#### [Exercise goal]
Provide the records once more, identical to the original.

-------- Material for this exercise

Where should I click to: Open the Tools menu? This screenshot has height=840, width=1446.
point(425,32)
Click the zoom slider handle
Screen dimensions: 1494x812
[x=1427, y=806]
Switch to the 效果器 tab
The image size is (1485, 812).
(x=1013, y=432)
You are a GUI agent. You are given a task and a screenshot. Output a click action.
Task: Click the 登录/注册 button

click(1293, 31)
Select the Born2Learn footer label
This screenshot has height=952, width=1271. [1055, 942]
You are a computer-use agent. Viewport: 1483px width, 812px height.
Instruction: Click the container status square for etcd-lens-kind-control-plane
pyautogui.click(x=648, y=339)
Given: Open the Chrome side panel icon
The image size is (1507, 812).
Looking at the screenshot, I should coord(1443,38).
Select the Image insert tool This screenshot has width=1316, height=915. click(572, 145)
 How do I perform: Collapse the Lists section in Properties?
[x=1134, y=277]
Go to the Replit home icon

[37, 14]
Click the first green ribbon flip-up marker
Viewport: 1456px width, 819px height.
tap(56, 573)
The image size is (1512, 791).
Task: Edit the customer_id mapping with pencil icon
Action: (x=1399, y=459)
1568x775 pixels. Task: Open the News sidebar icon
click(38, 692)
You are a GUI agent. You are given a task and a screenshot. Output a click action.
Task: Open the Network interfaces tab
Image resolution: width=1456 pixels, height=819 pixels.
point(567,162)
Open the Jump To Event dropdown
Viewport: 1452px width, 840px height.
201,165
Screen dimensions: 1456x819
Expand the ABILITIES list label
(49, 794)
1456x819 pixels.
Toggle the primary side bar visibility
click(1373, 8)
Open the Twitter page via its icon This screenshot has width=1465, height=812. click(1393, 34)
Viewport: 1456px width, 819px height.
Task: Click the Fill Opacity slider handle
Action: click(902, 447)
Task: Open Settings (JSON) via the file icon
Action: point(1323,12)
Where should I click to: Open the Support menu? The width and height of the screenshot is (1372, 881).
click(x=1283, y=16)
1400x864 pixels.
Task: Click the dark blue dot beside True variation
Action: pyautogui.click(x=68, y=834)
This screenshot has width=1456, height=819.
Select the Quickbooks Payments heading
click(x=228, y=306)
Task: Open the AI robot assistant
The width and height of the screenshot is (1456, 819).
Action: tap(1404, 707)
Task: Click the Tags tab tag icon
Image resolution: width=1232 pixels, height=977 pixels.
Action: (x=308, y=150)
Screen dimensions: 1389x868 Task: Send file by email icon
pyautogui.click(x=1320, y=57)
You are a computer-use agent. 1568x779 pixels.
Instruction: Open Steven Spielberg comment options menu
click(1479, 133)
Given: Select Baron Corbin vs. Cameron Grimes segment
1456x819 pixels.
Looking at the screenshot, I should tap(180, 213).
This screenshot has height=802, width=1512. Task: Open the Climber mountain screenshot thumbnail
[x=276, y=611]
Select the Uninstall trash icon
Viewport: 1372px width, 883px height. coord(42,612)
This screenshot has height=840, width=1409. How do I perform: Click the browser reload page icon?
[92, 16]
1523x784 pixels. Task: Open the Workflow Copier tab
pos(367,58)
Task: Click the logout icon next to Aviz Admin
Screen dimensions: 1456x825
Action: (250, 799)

----------------

#### [Solution to this problem]
Where should I click to: Open the Tools menu? This screenshot has height=840, width=1446.
point(425,32)
Click the zoom slider handle
Screen dimensions: 1494x812
[x=1427, y=806]
Switch to the 效果器 tab
The image size is (1485, 812).
(x=1013, y=432)
You are a GUI agent. You are given a task and a screenshot. Output a click action.
Task: Click the 登录/注册 button

click(1293, 31)
Select the Born2Learn footer label
This screenshot has height=952, width=1271. [1055, 942]
You are a computer-use agent. Viewport: 1483px width, 812px height.
Instruction: Click the container status square for etcd-lens-kind-control-plane
pyautogui.click(x=648, y=339)
Given: Open the Chrome side panel icon
The image size is (1507, 812).
Looking at the screenshot, I should coord(1443,38).
Select the Image insert tool This screenshot has width=1316, height=915. click(572, 145)
 How do I perform: Collapse the Lists section in Properties?
[x=1134, y=277]
Go to the Replit home icon

[37, 14]
Click the first green ribbon flip-up marker
Viewport: 1456px width, 819px height.
tap(56, 573)
The image size is (1512, 791).
Task: Edit the customer_id mapping with pencil icon
Action: (x=1399, y=459)
1568x775 pixels. Task: Open the News sidebar icon
click(38, 692)
You are a GUI agent. You are given a task and a screenshot. Output a click action.
Task: Open the Network interfaces tab
Image resolution: width=1456 pixels, height=819 pixels.
point(567,162)
Open the Jump To Event dropdown
Viewport: 1452px width, 840px height.
201,165
Screen dimensions: 1456x819
Expand the ABILITIES list label
(49, 794)
1456x819 pixels.
Toggle the primary side bar visibility
click(1373, 8)
Open the Twitter page via its icon This screenshot has width=1465, height=812. click(1393, 34)
Viewport: 1456px width, 819px height.
Task: Click the Fill Opacity slider handle
Action: click(902, 447)
Task: Open Settings (JSON) via the file icon
Action: point(1323,12)
Where should I click to: Open the Support menu? The width and height of the screenshot is (1372, 881).
click(x=1283, y=16)
1400x864 pixels.
Task: Click the dark blue dot beside True variation
Action: pyautogui.click(x=68, y=834)
This screenshot has width=1456, height=819.
Select the Quickbooks Payments heading
click(x=228, y=306)
Task: Open the AI robot assistant
The width and height of the screenshot is (1456, 819).
Action: tap(1404, 707)
Task: Click the Tags tab tag icon
Image resolution: width=1232 pixels, height=977 pixels.
Action: (x=308, y=150)
Screen dimensions: 1389x868 Task: Send file by email icon
pyautogui.click(x=1320, y=57)
You are a computer-use agent. 1568x779 pixels.
Instruction: Open Steven Spielberg comment options menu
click(1479, 133)
Given: Select Baron Corbin vs. Cameron Grimes segment
1456x819 pixels.
Looking at the screenshot, I should tap(180, 213).
This screenshot has height=802, width=1512. Task: Open the Climber mountain screenshot thumbnail
[x=276, y=611]
Select the Uninstall trash icon
Viewport: 1372px width, 883px height. coord(42,612)
This screenshot has height=840, width=1409. How do I perform: Click the browser reload page icon?
[92, 16]
1523x784 pixels. Task: Open the Workflow Copier tab
pos(367,58)
Task: Click the logout icon next to Aviz Admin
Screen dimensions: 1456x825
Action: (250, 799)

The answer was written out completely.